Des policiers se tiennent devant un supermarché endommagé après une frappe de missile dans la capitale ukrainienne, Kyiv, le 1er août 2026, dans le contexte de l'invasion russe de l'Ukraine. Photo Genya SAVILOV / AFP
L'Ukraine n'a pas pu abattre un seul missile russe lors de l'attaque meurtrière qui a fait au moins 15 morts à Kiev et dans sa région pendant la nuit, selon un rapport quotidien de l'armée de l'air publié mercredi.
L'armée russe a tiré 115 drones et 28 missiles à haute vitesse, notamment balistiques, lors de ces frappes, a indiqué l'armée de l'air.

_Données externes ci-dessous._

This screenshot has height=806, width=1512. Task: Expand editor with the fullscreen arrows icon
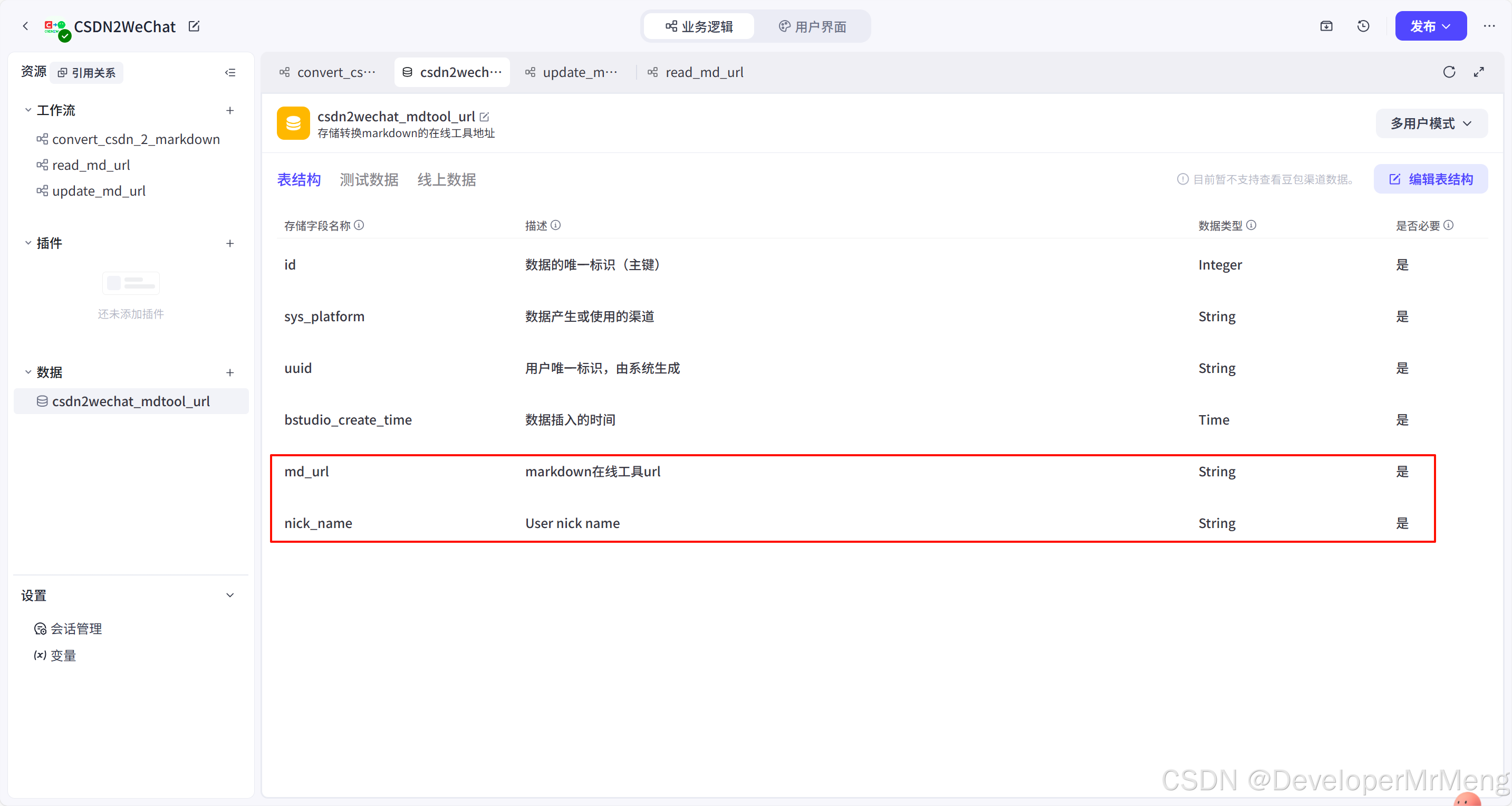(x=1479, y=72)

Elle a précisé avoir abattu 98 de ces drones, sans mentionner aucun missile alors que Kiev déplore depuis des semaines un manque cruel de munitions antibalistiques qui permettent d'intercepter ce genre de missiles.
L'armée russe a tiré 24 missiles balistiques et quatre autres de type antinavire lors de cette attaque ayant principalement visé la région de Kiev, a indiqué l'armée de l'air dans son rapport. Ces projectiles volent à une très grande vitesse et ne peuvent être abattus que par des systèmes de défense aérienne Patriot dont l'Ukraine n'a qu'une poignée et pour lesquels les munitions manquent, surtout depuis la guerre entre les Etats-Unis et l'Iran.
Le président ukrainien, Volodymyr Zelensky, a averti récemment que l'Ukraine est confrontée à une pénurie critique de ces missiles PAC-3 face à l'utilisation croissante par la Russie de missiles balistiques. Selon des analystes militaires, la Russie a considérablement intensifié leur utilisation, passant d'un total estimé de 200 à 300 missiles sur l'ensemble de l'année 2024 à environ 126 pour le seul mois de juillet 2026.
Selon le décompte de l'AFP basé sur les données officielles, l'Ukraine en a intercepté moins d'un tiers. Volodymyr Zelensky s'est rendu à la Maison Blanche fin juillet afin de plaider en faveur de la livraison de ces missiles Patriot de fabrication américaine. Donald Trump avait par ailleurs dans un premier temps déclaré qu'il autoriserait l'Ukraine à produire ces intercepteurs Patriot.
Il a toutefois depuis exprimé des réserves à propos de ce projet, déclarant la semaine dernière que Washington devait faire preuve de « beaucoup de prudence » avant de prendre une décision.
La Russie et l'Ukraine ont considérablement intensifié les frappes ces derniers mois. Kiev, la capitale, est très souvent visée. L'Ukraine intercepte la majorité des drones russes grâce à des technologies qu'elle a développées depuis le début de l'invasion russe en février 2022, mais dépend des livraisons occidentales pour contrer les missiles balistiques.